There was no adrenaline, no wind rushing past him. He was on the ground. It was just nothing. He fell off a roof and nothing happened. He grasped at the grass beneath him and couldn’t feel a thing. His anger turned to desperation. He felt tears rolling down his face. He started shaking. It felt like he was floating in a world made of static. This was worse than nothing. Had he made a mistake, not going with Death? Or did his mistakes start the day he told his mates to sod off beating that kid up? Maybe before then, the day he was born? 

 

“Charles? Are you quite alright?”

 

Edwin’s voice snapped him into the present. Charles realized he was wracking out loud, desperate sobs. Edwin moved the length of the room in one swift stride to kneel beside him. 

 

Charles could only shake his head to respond. He curled tighter against himself. He was sitting on the floor in the corner of their office. Edwin had returned home from the magic market earlier than he had expected. Usually finding ferret tears is an excruciating search.

 

“Are you hurt?” Edwin probed. “Just shake your head yes or no.”

 

Charles shook his head no. He opened his mouth to say something but it turned into a gasp for air between sobs.

 

“Did you come into any contact with magic? A potion, spell, or enchanted object?” Edwin pushed. Another shake for no. “Are you upset about something?”

 

Charles attempted again to speak and it came out a small, wavering whisper. “I can’t feel anything.”

 

“Charles, we cannot feel anything, we are ghosts.” The way Edwin usually said that was snarky, but this time it was tender and soft.

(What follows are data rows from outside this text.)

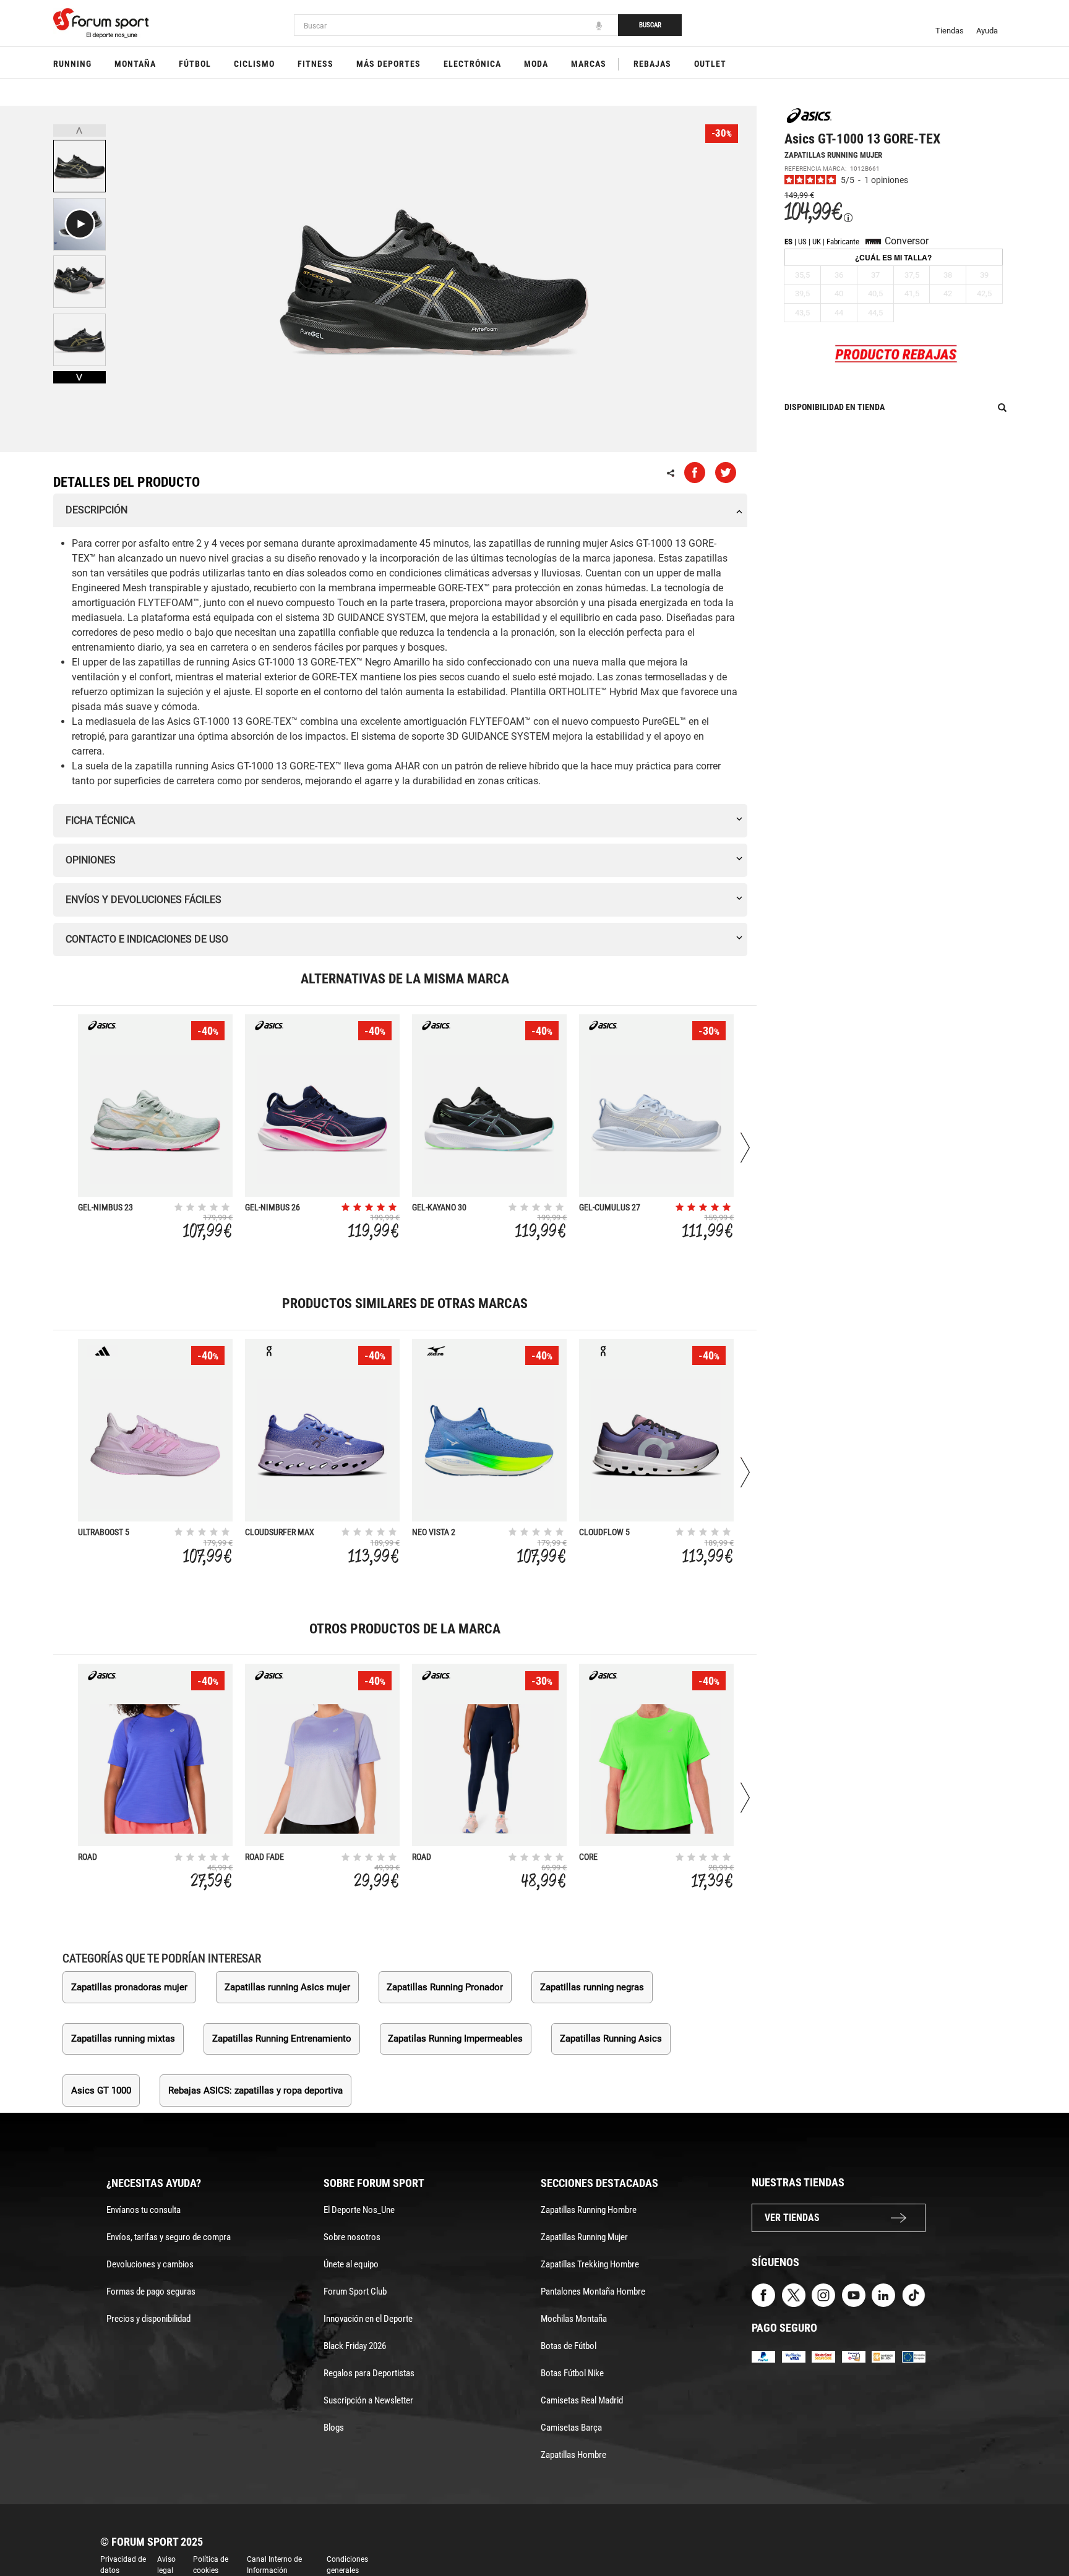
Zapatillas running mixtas (123, 2038)
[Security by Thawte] (853, 2356)
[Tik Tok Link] (913, 2294)
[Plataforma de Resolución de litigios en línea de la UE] (913, 2356)
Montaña (135, 64)
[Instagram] (823, 2294)
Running (72, 64)
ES (788, 241)
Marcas (588, 64)
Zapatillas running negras (592, 1987)
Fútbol (195, 64)
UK (816, 241)
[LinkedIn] (883, 2294)
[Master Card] (823, 2356)
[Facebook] (763, 2294)
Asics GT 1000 (101, 2090)
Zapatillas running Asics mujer (287, 1987)
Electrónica (472, 64)
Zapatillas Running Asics (611, 2038)
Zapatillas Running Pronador (445, 1987)
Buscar (650, 25)
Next (79, 377)
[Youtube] (853, 2294)
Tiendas (949, 30)
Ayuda (987, 30)
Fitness (315, 64)
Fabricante (842, 241)
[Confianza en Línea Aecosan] (883, 2356)
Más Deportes (388, 64)
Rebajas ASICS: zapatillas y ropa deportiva (255, 2090)
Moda (536, 64)
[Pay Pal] (763, 2356)
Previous (79, 130)
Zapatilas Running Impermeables (455, 2038)
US (802, 241)
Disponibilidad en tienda (834, 407)
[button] (1042, 2531)
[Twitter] (793, 2294)
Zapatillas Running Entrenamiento (281, 2038)
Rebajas (652, 64)
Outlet (710, 64)
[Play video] (79, 224)
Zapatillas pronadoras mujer (129, 1987)
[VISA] (793, 2356)
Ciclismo (254, 64)
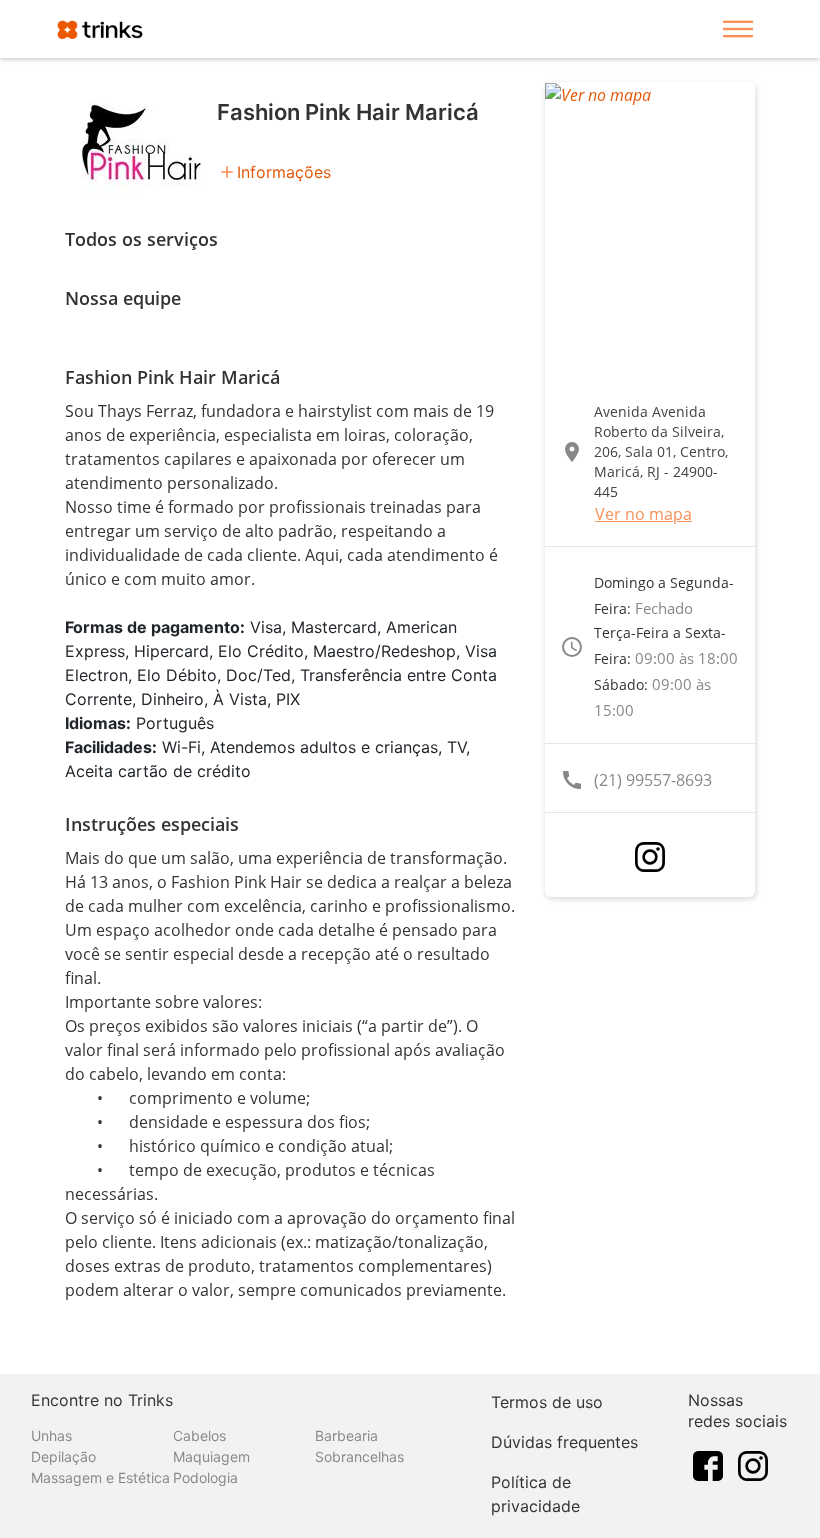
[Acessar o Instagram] (650, 857)
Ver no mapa (643, 514)
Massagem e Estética (100, 1477)
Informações (284, 172)
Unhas (51, 1435)
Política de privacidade (535, 1494)
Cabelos (199, 1435)
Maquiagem (211, 1456)
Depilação (63, 1456)
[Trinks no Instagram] (753, 1465)
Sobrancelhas (359, 1456)
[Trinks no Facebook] (708, 1465)
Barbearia (346, 1435)
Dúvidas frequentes (564, 1442)
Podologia (205, 1477)
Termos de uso (547, 1402)
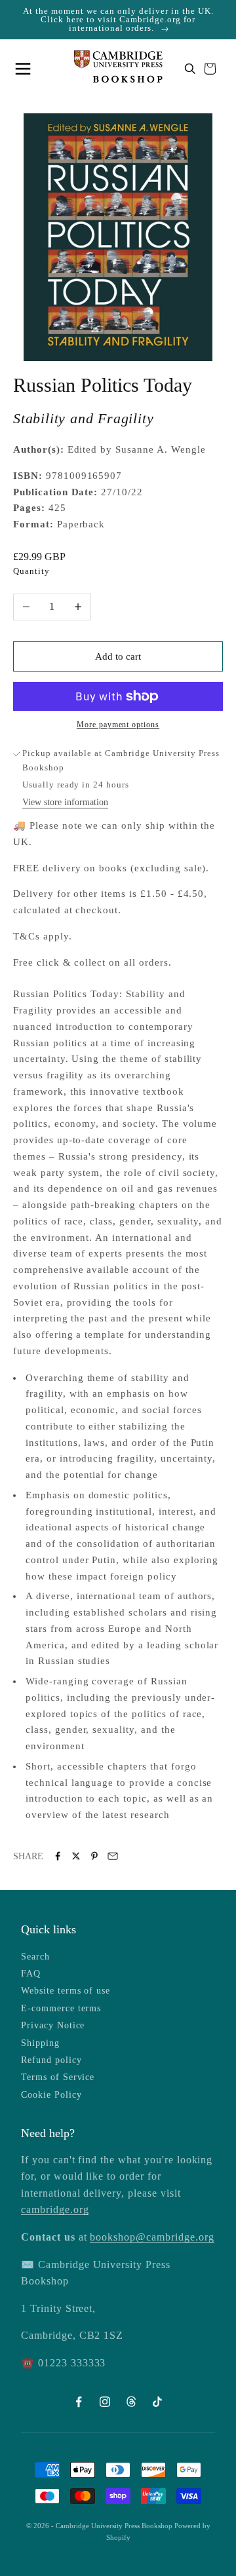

He looked at Charles with understanding, they had this conversation before. “We cannot feel anything. I know this is something that pains you. I know you miss being alive. Can I hold you?”

 

Ghosts cannot feel anything but they can feel one another. They discovered this early on because Charles is naturally touchy. Edwin is not, but he makes exceptions on occasion, this being one of them.

 

Edwin put his arms tentatively around him and Charles all but threw himself into the touch. Edwin reached a hand up to stroke Charles’s curls as the boy cried into his shoulder.

 

“I can’t feel anything, Edwin,” he mumbled. 

 

“I know, Charles. I know,” Edwin assured him quietly.

 

“Charles, are you quite alright?” Edwin asked.

 

Charles looked up from where he had his head buried in the grass after his fall. He plastered on a fake smile. “Just peachy, mate.”

 

“You’re on the ground,” Edwin noted.

 

Charles could play this off. He can’t exactly say he just jumped off a building. “I was trying to feel the grass.”

 

Edwin raised an eyebrow questioningly. “And?”

 

“I can’t feel anything, Edwin. I can’t feel anything.”